There's a ḥadīth about the bearer of musk. That sitting with him, you either receive something, or you buy something, or you simply come away carrying a good scent.

The point was never the transaction.

The point is that proximity to what is good leaves a trace. Quietly. Without asking permission.

The scent reaches you before you've even seen the seller.

So here is a question worth sitting with.

If what reaches you from a distance already does something to you —

what would nearness be like?

If clarity finds you occasionally, through a page, through fragments —

what would it mean to be regularly near its source?

This isn't a strange question. It follows naturally. The way warmth makes you move toward it before you've decided anything.
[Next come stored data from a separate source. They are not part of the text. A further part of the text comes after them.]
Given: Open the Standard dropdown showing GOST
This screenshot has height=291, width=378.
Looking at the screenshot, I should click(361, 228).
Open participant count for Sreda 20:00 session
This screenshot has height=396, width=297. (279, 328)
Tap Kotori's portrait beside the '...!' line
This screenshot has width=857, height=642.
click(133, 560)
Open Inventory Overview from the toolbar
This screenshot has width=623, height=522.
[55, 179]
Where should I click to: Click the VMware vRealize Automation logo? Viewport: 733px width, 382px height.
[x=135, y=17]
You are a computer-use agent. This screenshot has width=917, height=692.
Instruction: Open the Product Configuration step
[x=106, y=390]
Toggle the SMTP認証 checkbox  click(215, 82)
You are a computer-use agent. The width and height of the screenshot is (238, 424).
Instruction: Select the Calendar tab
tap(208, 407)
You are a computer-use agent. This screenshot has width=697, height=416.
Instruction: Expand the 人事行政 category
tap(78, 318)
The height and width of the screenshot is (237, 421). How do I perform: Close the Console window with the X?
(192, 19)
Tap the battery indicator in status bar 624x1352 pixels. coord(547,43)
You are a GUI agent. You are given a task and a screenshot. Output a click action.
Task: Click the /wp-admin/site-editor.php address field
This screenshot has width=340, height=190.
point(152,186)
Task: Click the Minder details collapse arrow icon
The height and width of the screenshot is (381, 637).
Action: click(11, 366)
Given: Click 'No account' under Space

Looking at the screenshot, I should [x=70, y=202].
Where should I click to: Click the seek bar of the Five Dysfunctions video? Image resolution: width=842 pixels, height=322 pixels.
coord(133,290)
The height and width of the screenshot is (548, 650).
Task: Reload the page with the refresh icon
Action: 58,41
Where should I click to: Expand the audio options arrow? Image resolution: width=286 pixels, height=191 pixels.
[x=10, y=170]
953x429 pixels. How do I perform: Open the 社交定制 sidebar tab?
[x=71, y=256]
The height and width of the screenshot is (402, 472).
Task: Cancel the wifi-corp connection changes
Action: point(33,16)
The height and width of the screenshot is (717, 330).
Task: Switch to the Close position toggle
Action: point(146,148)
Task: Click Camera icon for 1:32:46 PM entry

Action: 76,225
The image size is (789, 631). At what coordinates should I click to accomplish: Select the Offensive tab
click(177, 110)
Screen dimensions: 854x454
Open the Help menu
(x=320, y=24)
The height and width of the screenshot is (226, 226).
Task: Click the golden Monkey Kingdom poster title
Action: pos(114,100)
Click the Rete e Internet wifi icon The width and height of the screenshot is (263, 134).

And this is something that deserves to be said plainly:

That pull is not shallow.

It is not infatuation. It is not projection. It is not something to be explained away or quietly embarrassed about.

It is recognition…of something real, carried by someone real. Something you don't want to possess — you want to be near. To be shaped by, slowly, the way people are shaped by what they are most often close to.

We become what we are near. Not all at once. Not dramatically.

Slowly. Without always noticing.

And here is what that pull actually is, when you look at it honestly:

It is wanting to be regularly inside its atmosphere. To have it close enough that it leaves a trace.

That's it. That's the whole thing.

And the desire for that — for nearness to what is genuinely good — is itself something good.

It doesn't need more justification than that.

Unfortunately, I can't be close to Ibn Ḥazm, Ibn Taymiyyah, Ibn Al-Qayyim, and Al-Albanī. I only have their work, but that's good enough for me, in this life.
 

May Allāh grant me their company in al-Firdaws al-Aʿlā.